Thursday, November 05, 2009
FuLL oF ReGrEts....
ii nw den learnt smth... i oso gain new experience of being backtabbed by my own friend who used to be my close frens in the past.. we used to do alot of things together... study...eat...go home... and lots... i nvr condemn him before.. cos to me, everyone has their own flaws and good points.. i just accept both his flaws and his good points.. until one day when he started learning dota... both me and les trying best to teach him... i noe sometimes, attitude and scoldings during the match cannot be avoided... but then it is part and parcel of learning dota esp u are the newbie..
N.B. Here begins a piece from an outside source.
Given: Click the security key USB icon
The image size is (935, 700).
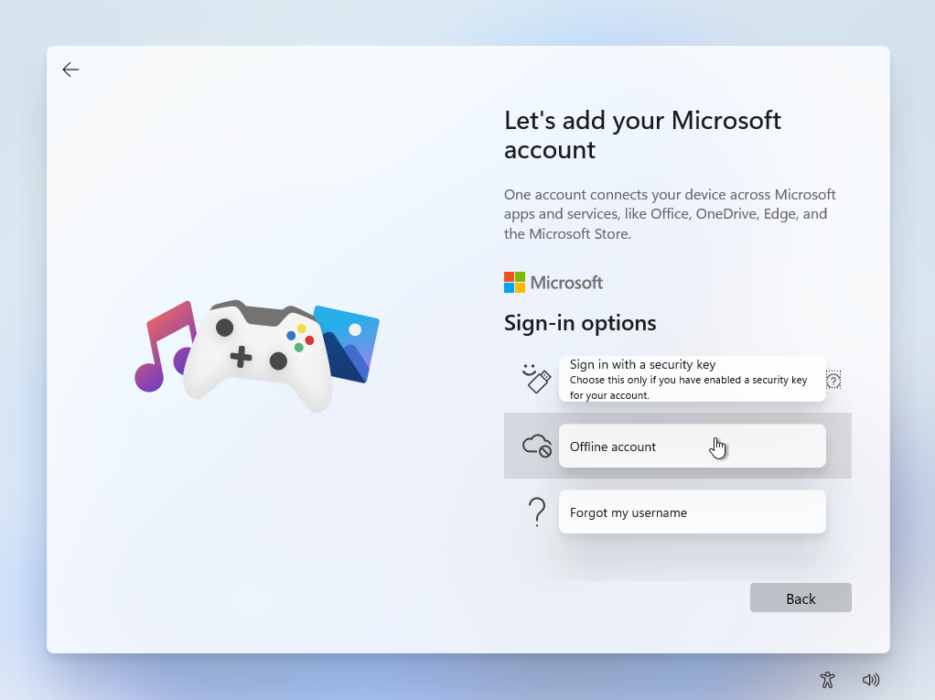Looking at the screenshot, I should [536, 380].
i oso having hard time learning dota when alot of ppl are quite good at it.. me only have 1 year plus of experience in dota.. and i did get alot of scoldings from friends and my boyfriend... but then i just try my best to tolerate.. be it whether is ys tim or anyone who teaches me.. and weird thing was, tho i get scoldings in the game, i NVR quarrel with my frens or give them attitude in sko or even scold back.. srsly NVR... and ultimately, i din lose any of my frens at all those who dota--ed with me... but why this person will end up lose a number of friends when he oso played dota with us?i am wondering... isit worth to lose frens over a online game?--> just ask urself this question is enough for all... in the fact.. ur attitude is really bad... ppl tell me my attitude no good, i'll try my best to change... and i din say back to my fren saying that "seems that ur attitude is super good and thats why u find my attitude sux..."
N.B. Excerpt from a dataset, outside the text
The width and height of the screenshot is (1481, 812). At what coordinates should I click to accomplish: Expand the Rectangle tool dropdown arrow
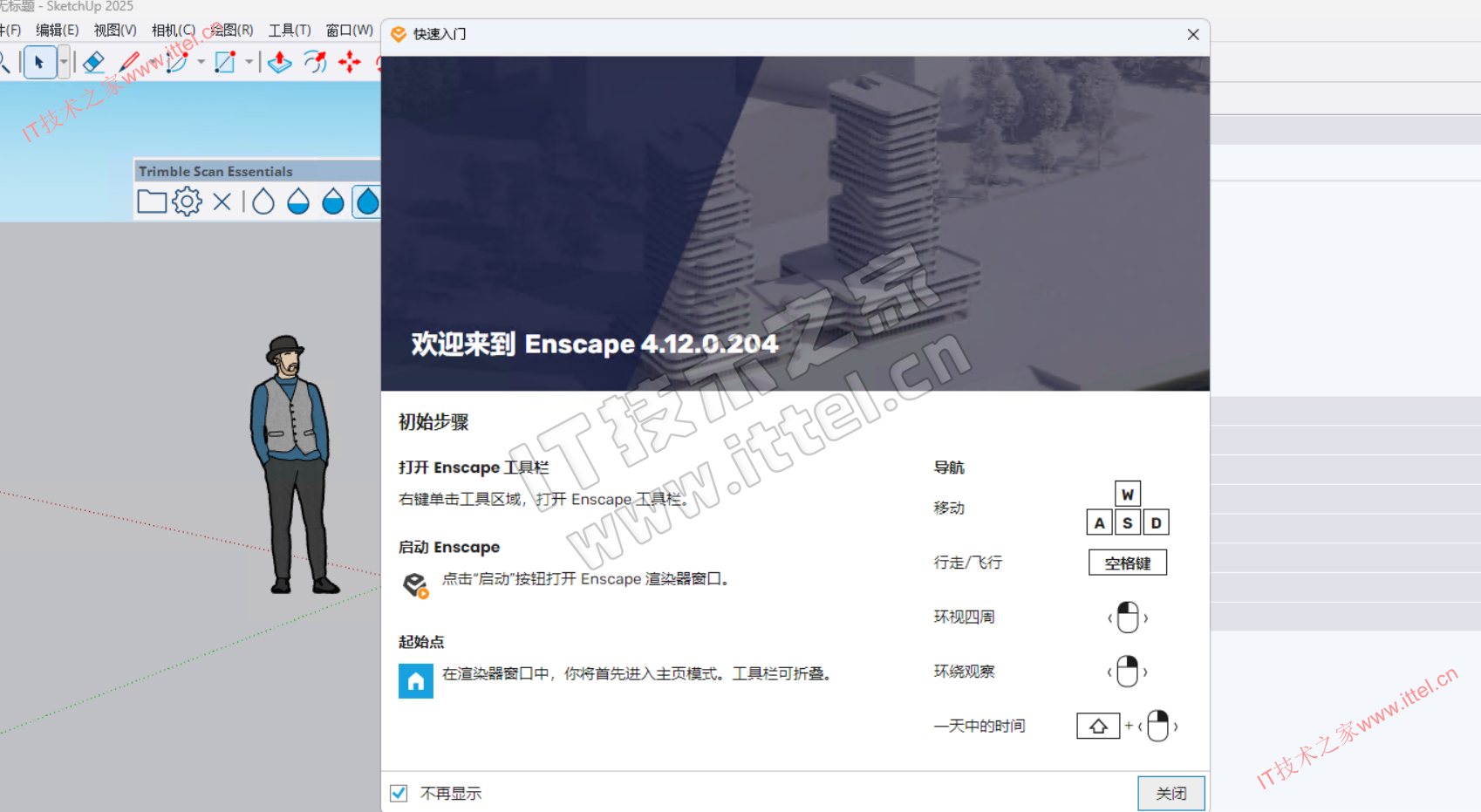tap(249, 62)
i just accept and change... i noe myself well that ii did try change my attitude when someone told me to.. den in the end, i receive different treatment from my friends which is better.. this is a true story...this fren is someone from our class(0803) i don think there is a need to say out this person's name.. this person noe it HERSELF(hint)... there is not a need to lie to ur frens tat u nvr say certain things which u actually did.. this really will cause one person to be in great trouble...u shld noe wad i meant.. and for godsake, frens are not for testing... frens are ppl who u shld value for and respect and it is not an object --> get this clear...
P.S. (guessing ur thoughts after readin this blog) ~ huh? wad i do again sia zzzz... ultimately u still think u are right and im in the wrong.. all my fault again... hais... seriously, u really think highly of yourselves.. have u ever wonder why i become like this???
reponses after readin this -->
really marhs.. i nvr say wrong..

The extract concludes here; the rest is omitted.